Indudablemente tenían confianza en sí mismos, pero el punto de apoyo de esta confianza no era el mismo en Ciro que en sus compañeros. El ingeniero tenía confianza, porque se sentía capaz de arrancar a aquella naturaleza salvaje todo lo necesario para su vida y la de sus compañeros, y éstos no temían nada precisamente porque Ciro estaba con ellos. Esta diferencia se comprenderá fácilmente. Pencroff, sobre todo, desde el incidente del fuego no había desesperado un instante, aun cuando se encontraba sobre una roca desnuda, si el ingeniero estaba con él en aquella roca.

—¡Bah! —decía—. Hemos salido de Richmond sin permiso de las autoridades, y un día u otro saldremos de un lugar donde nadie nos detiene.

Ciro Smith siguió el mismo camino que la víspera. Dieron la vuelta al cono por la meseta en que se apoyaba hasta la boca de la enorme grieta.

El tiempo era magnífico. El sol brillaba en un cielo purísimo y cubría con sus rayos todo el flanco oriental de la montaña.

Llegaron al cráter. Era tal como el ingeniero lo había entrevisto en la oscuridad, es decir, un embudo que iba ensanchándose hasta una altura de mil pies sobre la meseta. Al pie de la grieta, anchas y espesas capas de lava serpenteaban por las laderas del monte y marcaban el camino con materias eruptivas hasta los valles inferiores, que formaban la parte septentrional de la isla.

El interior del cráter, cuya inclinación no pasaba de treinta y cinco a cuarenta grados, no presentaba dificultades ni obstáculos para la ascensión.
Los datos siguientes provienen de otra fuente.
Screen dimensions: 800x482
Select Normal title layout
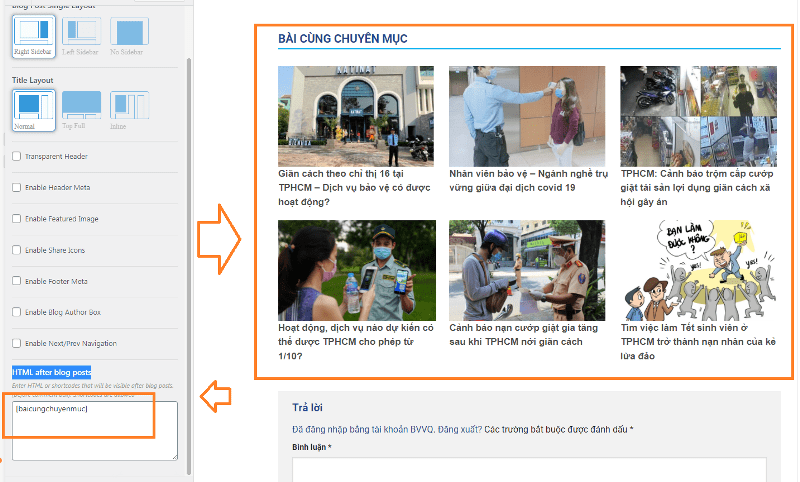pos(32,104)
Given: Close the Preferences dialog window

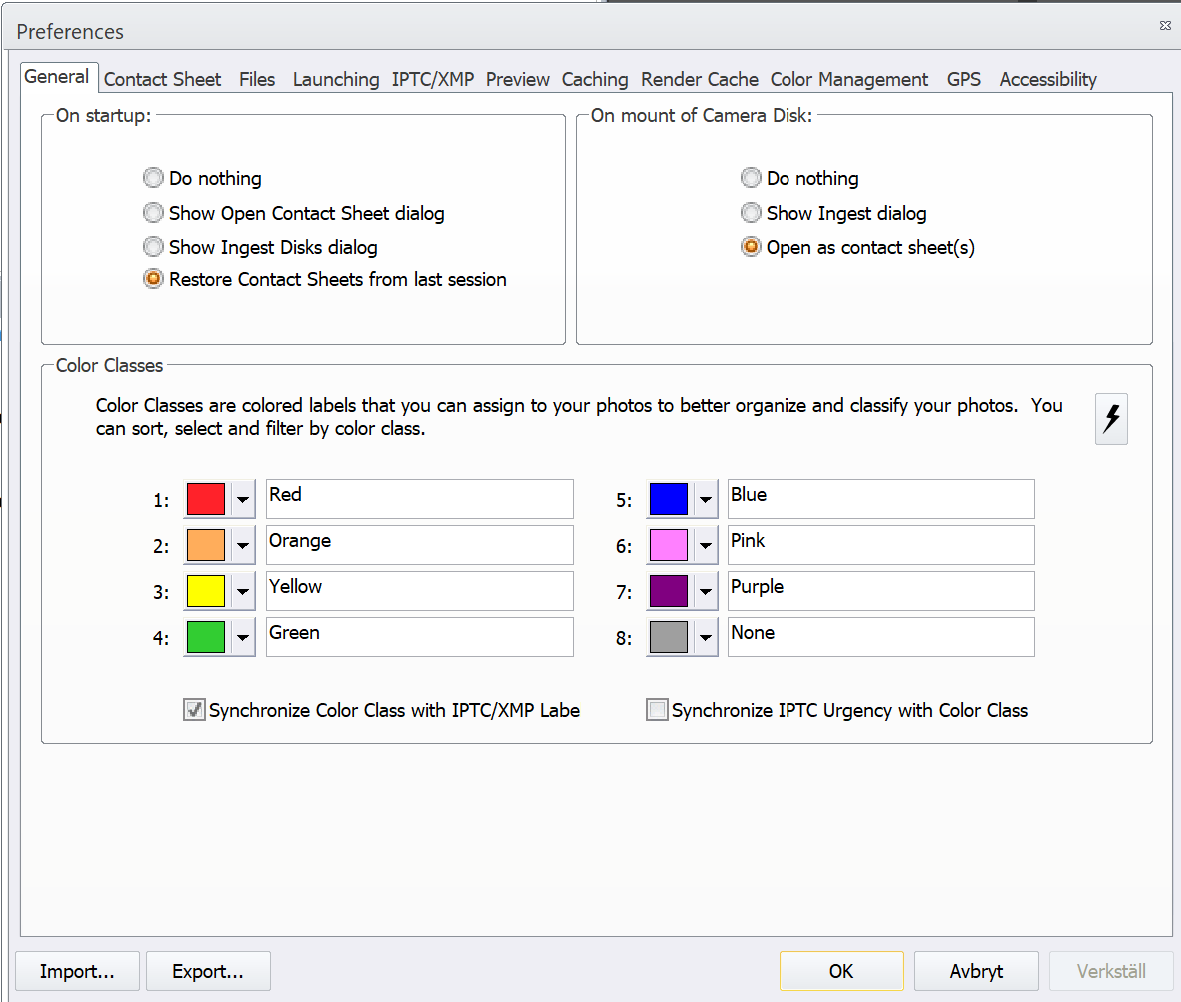Looking at the screenshot, I should click(x=1166, y=24).
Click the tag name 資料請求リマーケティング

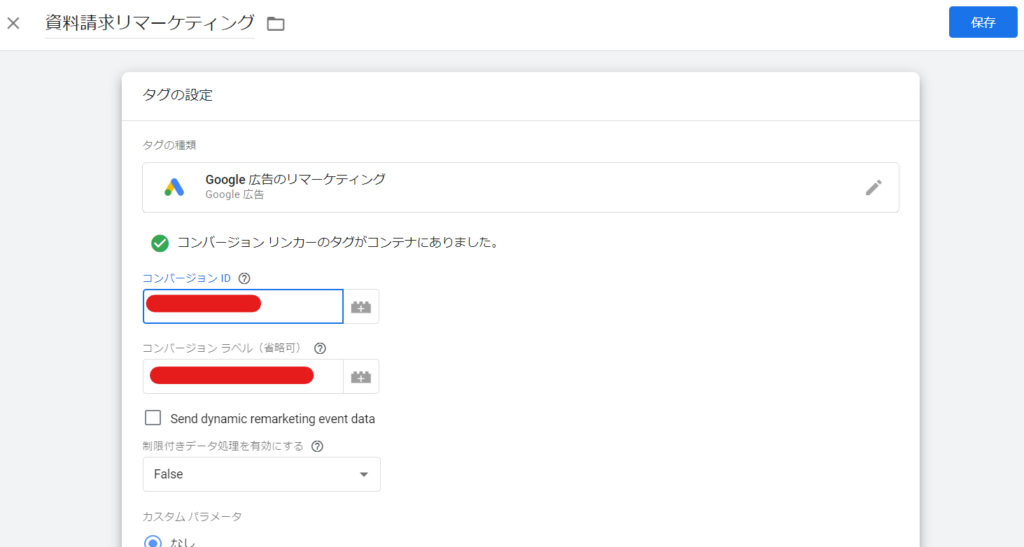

Se encontraban en él señales de lavas muy antiguas, que probablemente se derramaban por la cima del cono antes que aquella grieta lateral les hubiese abierto una nueva vía.

En cuanto a la chimenea volcánica, que establecía la comunicación entre las capas subterráneas y el cráter, la vista no podía calcular su profundidad, porque se perdía en las tinieblas; pero no había duda sobre la extinción completa del volcán.

Antes de las ocho, Ciro Smith y sus compañeros se hallaban reunidos en la cima del cono, sobre una eminencia cónica que tenía en su borde septentrional.

—¡El mar! ¡El mar por todas partes! —exclamaron, como si sus labios no hubieran podido contener aquellas frases que los convertían en insulares.

El mar, en efecto, la inmensa sabana de agua circular les rodeaba. Tal vez subiendo a la cima del cono, Smith tenía la esperanza de descubrir alguna costa, alguna isla cercana, que la víspera no pudo ver por la oscuridad; pero nada apareció en los límites del horizonte, es decir, en un radio de cincuenta millas. ¡Ninguna tierra, ninguna vela! Aquella inmensidad estaba desierta y la isla ocupaba el centro de una circunferencia que parecía infinita.